[REQUIREMENTS]
Reproduce without alteration the lines beginning with the line that contains "Where should I" and ending with the line that contains "Action: 62,116".

************

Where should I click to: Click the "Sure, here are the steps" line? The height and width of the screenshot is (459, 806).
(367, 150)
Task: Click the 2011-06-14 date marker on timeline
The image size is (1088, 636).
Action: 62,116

************

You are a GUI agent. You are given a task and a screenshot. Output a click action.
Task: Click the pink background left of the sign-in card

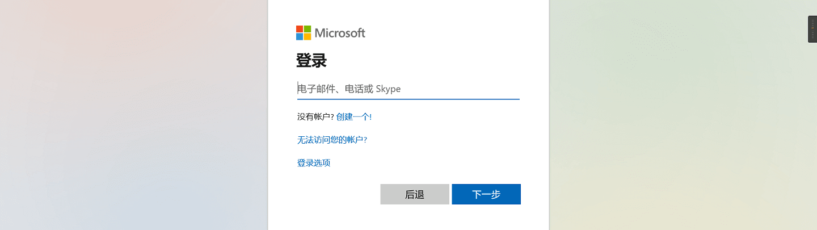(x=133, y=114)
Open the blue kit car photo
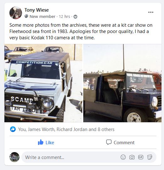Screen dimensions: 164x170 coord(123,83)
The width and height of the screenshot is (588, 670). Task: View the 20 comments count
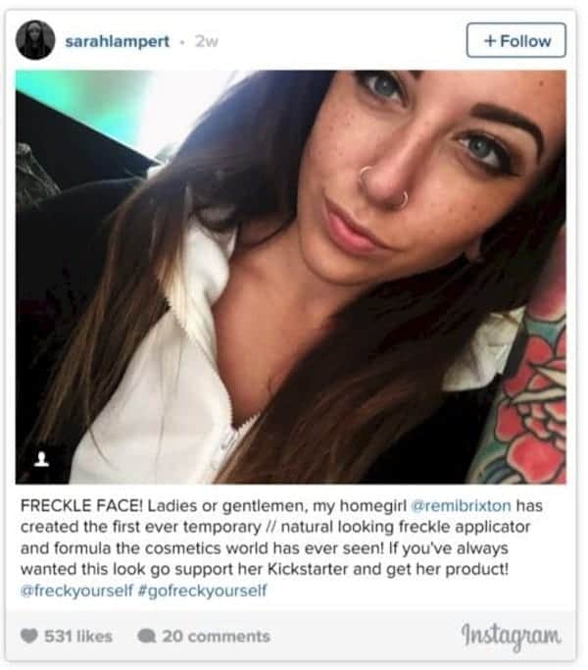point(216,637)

************

[THE REPLY]
Where should I click to: Click the "Sure, here are the steps" line? The height and width of the screenshot is (459, 806).
(367, 150)
Task: Click the 2011-06-14 date marker on timeline
The image size is (1088, 636).
Action: 62,116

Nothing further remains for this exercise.